Great Plains Studies, Center for
Date of this Version
Winter 1983
Document Type
Article
Citation
Great Plains Quarterly Vol. 3, No. 1, Winter 1983, pp. 30-38.
Abstract
In 1879, the prolific dime novelist Edward L. Wheeler produced a narrative entitled Canada Chet, The Counterfeiter Chief, set in "a location as hitherto quite neglected by the pen of the novelist and veracious historian-i.e., in the British possessions to the North-west of Minnesota." If, as Wheeler suggests, American writers were indifferent to the Canadian West in the nineteenth century, this lack of attention can be related to a number of considerations, the most obvious of which is the fact that Americans were sufficiently occupied by the undeveloped regions within their own border. The westward experience in the United States was a nationalistic phenomenon, related to the visions of freedom and unique identity that preoccupied the collective thought and imagination to the exclusion of extraterritorial regions, except insofar as these regions occasionally figured in ideals of continental or hemispheric unity.

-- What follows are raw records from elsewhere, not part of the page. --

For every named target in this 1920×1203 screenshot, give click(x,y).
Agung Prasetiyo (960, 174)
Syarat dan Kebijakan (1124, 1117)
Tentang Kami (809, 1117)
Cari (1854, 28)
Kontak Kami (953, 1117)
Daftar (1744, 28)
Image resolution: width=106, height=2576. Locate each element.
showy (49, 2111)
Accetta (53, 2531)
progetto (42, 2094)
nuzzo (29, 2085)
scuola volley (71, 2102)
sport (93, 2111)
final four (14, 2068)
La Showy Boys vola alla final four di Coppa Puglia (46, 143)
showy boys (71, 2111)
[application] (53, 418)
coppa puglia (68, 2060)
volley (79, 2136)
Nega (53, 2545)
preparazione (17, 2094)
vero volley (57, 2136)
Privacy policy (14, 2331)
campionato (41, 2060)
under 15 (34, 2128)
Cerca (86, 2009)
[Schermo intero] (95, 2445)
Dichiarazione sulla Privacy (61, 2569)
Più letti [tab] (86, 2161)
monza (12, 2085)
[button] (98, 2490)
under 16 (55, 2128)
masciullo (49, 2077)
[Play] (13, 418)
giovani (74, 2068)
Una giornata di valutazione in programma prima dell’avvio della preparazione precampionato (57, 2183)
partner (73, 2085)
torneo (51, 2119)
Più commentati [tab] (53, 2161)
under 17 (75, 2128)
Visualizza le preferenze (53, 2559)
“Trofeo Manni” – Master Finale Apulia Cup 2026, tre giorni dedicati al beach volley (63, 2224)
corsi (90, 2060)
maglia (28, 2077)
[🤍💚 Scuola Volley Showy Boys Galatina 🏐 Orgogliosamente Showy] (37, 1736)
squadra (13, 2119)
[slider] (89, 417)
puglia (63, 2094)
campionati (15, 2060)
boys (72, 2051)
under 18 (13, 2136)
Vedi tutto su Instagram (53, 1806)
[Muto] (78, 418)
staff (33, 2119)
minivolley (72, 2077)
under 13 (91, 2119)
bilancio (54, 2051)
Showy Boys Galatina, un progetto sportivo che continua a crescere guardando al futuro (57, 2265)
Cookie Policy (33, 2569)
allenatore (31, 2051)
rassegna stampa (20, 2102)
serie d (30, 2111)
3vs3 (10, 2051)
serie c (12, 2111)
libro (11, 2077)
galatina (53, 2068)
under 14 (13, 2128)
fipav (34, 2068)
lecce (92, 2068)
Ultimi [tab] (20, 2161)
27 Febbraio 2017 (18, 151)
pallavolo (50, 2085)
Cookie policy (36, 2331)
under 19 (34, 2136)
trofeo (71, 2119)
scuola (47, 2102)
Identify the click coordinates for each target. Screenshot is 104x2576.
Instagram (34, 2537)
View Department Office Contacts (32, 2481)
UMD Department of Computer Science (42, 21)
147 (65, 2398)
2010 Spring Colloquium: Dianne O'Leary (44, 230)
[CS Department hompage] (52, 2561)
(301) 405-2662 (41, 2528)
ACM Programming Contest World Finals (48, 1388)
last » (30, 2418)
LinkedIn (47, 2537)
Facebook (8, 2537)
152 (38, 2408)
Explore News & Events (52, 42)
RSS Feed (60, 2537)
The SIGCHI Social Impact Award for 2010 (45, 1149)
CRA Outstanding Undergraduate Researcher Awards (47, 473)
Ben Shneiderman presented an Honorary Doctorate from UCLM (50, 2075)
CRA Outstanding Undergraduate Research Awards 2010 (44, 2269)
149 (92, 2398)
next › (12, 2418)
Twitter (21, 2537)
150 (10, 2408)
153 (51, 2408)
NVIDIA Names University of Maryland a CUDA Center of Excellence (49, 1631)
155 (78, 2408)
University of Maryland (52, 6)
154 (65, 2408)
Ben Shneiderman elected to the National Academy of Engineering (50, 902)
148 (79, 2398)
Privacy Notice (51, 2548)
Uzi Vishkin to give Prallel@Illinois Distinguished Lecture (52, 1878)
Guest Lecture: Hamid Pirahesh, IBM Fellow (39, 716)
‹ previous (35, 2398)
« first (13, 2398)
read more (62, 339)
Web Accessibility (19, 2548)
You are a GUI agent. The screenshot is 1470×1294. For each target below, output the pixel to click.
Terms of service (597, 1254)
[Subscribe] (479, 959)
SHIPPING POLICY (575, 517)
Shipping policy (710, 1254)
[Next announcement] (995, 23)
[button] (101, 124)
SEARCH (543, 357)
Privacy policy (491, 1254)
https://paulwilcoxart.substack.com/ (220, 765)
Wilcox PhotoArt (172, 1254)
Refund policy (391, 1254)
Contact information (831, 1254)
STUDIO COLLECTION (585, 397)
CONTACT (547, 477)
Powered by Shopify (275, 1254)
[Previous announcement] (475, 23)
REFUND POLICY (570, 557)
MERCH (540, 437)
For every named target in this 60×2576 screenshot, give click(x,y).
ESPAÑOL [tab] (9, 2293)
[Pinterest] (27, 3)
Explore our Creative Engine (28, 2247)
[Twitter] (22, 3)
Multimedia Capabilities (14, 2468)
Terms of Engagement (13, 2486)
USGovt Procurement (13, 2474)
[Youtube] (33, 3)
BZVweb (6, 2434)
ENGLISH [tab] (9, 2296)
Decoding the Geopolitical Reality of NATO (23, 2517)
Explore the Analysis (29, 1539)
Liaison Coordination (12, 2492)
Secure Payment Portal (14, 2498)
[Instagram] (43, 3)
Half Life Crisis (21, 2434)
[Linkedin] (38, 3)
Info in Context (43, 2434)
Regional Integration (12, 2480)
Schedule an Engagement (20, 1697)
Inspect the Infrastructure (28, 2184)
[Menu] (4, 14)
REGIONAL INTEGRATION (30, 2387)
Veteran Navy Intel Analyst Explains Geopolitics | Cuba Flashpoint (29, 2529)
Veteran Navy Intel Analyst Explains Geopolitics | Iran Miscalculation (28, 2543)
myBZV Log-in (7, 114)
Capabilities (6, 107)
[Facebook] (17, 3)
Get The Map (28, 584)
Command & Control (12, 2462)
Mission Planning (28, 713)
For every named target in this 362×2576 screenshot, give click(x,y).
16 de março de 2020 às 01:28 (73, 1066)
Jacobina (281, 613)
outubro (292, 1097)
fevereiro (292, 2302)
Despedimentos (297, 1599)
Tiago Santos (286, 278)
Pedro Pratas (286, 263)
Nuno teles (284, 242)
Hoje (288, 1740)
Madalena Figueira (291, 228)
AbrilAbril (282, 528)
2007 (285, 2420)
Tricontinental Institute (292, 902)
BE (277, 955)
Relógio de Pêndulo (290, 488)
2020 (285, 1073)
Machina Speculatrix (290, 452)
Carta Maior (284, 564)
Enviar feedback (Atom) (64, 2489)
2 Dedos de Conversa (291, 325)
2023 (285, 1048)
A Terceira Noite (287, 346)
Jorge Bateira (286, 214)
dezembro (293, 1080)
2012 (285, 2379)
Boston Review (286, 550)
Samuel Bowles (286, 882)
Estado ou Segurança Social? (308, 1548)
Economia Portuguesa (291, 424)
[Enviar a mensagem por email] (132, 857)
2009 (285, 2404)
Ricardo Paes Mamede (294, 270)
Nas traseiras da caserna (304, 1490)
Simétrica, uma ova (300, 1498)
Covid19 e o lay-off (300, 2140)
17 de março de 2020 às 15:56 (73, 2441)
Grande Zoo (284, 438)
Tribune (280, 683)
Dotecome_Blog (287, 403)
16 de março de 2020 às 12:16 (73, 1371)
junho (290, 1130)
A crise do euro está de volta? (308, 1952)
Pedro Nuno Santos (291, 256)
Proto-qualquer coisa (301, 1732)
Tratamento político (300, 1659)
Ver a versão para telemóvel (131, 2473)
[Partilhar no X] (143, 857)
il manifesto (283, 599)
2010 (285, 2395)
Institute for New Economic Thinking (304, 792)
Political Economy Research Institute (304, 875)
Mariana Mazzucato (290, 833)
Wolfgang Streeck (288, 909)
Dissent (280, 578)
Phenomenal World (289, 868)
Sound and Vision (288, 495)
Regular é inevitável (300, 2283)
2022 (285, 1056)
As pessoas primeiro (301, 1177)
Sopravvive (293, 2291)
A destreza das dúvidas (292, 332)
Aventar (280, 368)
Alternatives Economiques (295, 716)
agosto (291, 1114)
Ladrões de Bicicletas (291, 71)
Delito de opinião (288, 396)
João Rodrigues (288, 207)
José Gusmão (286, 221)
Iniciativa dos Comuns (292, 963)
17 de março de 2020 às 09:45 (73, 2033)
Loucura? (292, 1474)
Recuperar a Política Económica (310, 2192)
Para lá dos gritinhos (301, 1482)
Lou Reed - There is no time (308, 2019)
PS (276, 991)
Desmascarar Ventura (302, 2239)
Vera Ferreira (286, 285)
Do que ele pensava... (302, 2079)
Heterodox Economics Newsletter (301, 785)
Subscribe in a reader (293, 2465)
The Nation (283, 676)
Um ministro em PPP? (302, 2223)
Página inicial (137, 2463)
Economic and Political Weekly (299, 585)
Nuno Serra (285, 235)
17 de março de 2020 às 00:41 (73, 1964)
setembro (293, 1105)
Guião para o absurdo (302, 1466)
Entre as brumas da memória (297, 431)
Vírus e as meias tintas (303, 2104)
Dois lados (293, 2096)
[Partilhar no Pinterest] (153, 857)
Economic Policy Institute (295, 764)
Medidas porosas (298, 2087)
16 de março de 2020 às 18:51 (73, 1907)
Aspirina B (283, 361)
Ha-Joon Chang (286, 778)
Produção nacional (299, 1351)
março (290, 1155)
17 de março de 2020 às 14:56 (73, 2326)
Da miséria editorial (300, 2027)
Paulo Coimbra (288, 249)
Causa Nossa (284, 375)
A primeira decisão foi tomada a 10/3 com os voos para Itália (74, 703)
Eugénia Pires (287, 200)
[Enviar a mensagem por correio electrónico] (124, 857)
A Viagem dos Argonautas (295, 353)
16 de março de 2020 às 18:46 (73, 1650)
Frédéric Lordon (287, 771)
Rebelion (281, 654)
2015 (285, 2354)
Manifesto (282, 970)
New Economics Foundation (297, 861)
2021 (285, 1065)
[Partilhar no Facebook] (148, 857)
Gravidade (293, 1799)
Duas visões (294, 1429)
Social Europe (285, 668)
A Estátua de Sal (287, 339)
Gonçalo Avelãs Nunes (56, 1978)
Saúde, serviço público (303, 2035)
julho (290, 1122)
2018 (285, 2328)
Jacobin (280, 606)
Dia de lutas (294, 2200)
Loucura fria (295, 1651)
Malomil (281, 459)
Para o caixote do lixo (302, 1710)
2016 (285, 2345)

Wheeler's comments on American neglect of the Canadian West require some qualification. Throughout the late nineteenth and early twentieth centuries there was a small but steadily increasing American expression of interest in the Canadian prairies. This interest, as it emerged in economic and demographic activity and the rhetoric of "manifest destiny," has been documented by modern American and Canadian scholars. Little attention has been devoted, however, to the image of the region as it appears sporadically in imaginq.tive writing. The importance of this image is well established in scholarly tradition. "It is a truism of history," as Robin Winks has pointed out, "that what people believe to be true is more important than what 'in fact' actually happened, since they act upon their beliefs, not on 'the facts." Henry Nash Smith, in his classic study, Virgin Land: The American West in Symbol and Myth, has provided the definitive demonstration of the interaction between imaginative vision and empirical experience as they refer to the West.
As Virgin Land illustrates, the literary images inspired by the western frontier were not necessarily incorporated into distinguished works of art. Writers such as Thoreau, Melville, and Whitman used impressionistic or symbolic conceptions of the West in various contexts, but the detailed literary exploitation of the region was left to the traveler, the journalist, and the writer of formulaic adventure fiction. This generalization is particularly applicable to the American image of the Canadian West, elements of which are found in travel narratives, feature magazine articles, and adventure fiction in the dime and nickel novel formats. This American writing about Canada is, comparatively speaking, neither extensive nor artistically significant; but a scrutiny of some examples may add to our understanding of the American conception of the western frontier.